Kurt Stüber hält fest: „Die ganze Hochwassergeschichte ist wirklich nicht ohne.“ Das Wichtigste in einer kniffligen Situation bleibt, die Nerven zu bewahren, zuerst für sein Leib und Leben zu sorgen und erst dann einen Schutz für das Fahrzeug suchen.

Auf das Reifenprofil achten

Georg Frohm, Geschäftsführer des Autohaus Waser in Waldshut-Tiengen, dagegen ist sich sicher: „Eigentlich ist es unproblematisch, im Unwetter Auto zu fahren. Es ist so ausgebaut, dass das, was vom Himmel kommt, abfließen kann.“

Georg Frohm, Geschäftsführer des Autohauses Waser.
Georg Frohm, Geschäftsführer des Autohauses Waser. | Bild: Ursula Freudig

Gefährlich werde es seiner Ansicht nach erst durch Aquaplaning. „Die Räder haben dann für einen Moment keinen Kontakt mehr zur Straße.“ Autos mit breiteren Reifen hätten öfter Probleme mit Aquaplaning, als Autos mit dünneren Reifen. Sie würden durch die große Fläche schneller aufschwimmen. Deswegen spiele vor allem ein gutes Profil eine entscheidende Rolle, damit das Wasser vom Reifen abfließen kann. „Meistens ist unzureichendes Profil die Ursache für Aquaplaning. Da sollte man an nichts sparen.“

Ansonsten könne ein Auto grundsätzlich immer weiterfahren, solange die Abgase hinten durch den Auspuff entweichen können und kein Wasser vom Motor angezogen wird. Das führe sonst zum Motorschaden. Beruhigend ist auch, dass die mit dem Unwetter häufig auftretenden Blitze dem Fahrer im Auto nicht gefährlich werden können. Das Fahrzeug ist ein faradayscher Käfig, sprich eine von allen Seiten geschlossene Hülle aus einem elektrischen Leiter, die als elektrische Abschirmung wirkt. Bei äußeren elektrischen Feldern bleibt der innere Bereich geschützt.
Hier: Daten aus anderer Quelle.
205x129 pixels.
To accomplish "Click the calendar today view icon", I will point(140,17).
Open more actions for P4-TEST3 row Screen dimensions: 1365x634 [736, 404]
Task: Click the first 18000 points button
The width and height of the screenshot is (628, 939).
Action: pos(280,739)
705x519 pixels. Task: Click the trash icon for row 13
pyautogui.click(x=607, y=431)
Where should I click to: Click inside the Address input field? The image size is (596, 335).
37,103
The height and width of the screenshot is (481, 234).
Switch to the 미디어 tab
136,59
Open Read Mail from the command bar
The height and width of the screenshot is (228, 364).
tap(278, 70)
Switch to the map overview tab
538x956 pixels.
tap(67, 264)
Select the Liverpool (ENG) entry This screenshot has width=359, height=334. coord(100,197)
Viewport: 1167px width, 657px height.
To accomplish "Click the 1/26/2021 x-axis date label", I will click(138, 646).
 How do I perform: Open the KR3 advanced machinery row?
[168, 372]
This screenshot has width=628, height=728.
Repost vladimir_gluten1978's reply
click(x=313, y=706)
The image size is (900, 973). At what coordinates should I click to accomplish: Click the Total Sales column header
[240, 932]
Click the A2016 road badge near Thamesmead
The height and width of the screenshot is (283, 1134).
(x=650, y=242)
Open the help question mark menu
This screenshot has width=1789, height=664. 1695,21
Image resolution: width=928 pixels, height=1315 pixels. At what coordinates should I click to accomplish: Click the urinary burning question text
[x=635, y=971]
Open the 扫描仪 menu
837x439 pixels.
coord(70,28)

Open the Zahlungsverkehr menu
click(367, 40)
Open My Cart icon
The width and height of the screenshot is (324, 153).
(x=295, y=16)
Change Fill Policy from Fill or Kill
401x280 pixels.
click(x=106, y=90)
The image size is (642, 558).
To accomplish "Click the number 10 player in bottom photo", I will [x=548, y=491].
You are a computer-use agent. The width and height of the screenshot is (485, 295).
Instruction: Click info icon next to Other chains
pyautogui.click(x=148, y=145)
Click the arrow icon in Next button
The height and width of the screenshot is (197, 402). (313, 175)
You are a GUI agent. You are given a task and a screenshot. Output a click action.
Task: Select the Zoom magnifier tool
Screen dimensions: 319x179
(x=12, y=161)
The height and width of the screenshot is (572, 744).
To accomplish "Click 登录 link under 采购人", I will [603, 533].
Keine Folgeschäden riskieren

Der Allgemeine Deutsche Automobil-Club (ADAC) empfiehlt auf seiner Internetseite, einen Wasserschaden am Auto unbedingt in einer Werkstatt überprüfen zu lassen. „Stand das Auto bis zu den Autofenstern im Wasser, ist ein Totalschaden wahrscheinlich“, heißt es wörtlich. Sollte es doch noch nicht zum wirtschaftlichen Aus gekommen sein, ist der wichtigste Rat des ADAC, keine Folgeschäden zu riskieren. „Also das Auto gar nicht erst starten und bei Bedarf zum nächsten trockenen Ort schieben oder abschleppen lassen. Dann die Fahrzeugbatterie abklemmen, beim ADAC anrufen und den Wagen zur Werkstatt bringen lassen.“

Immerhin: Für Schäden an Autos, die abgestellt waren und durch Hochwasser oder Ähnliches beschädigt wurden, komme die Teilkaskoversicherung auf. Der Automobil-Club zweifelt an, ob sich eine Reparatur von Wasserschäden in jedem Fall lohnt. Selbst eine noch so gründliche Reinigung führe nie zu einem 100 prozentigen Ergebnis. Es müsse immer mit massiven Funktionsstörungen gerechnet werden – ein Gebrauchtwagenkauf könnte sinnvoller sein als die Reparatur.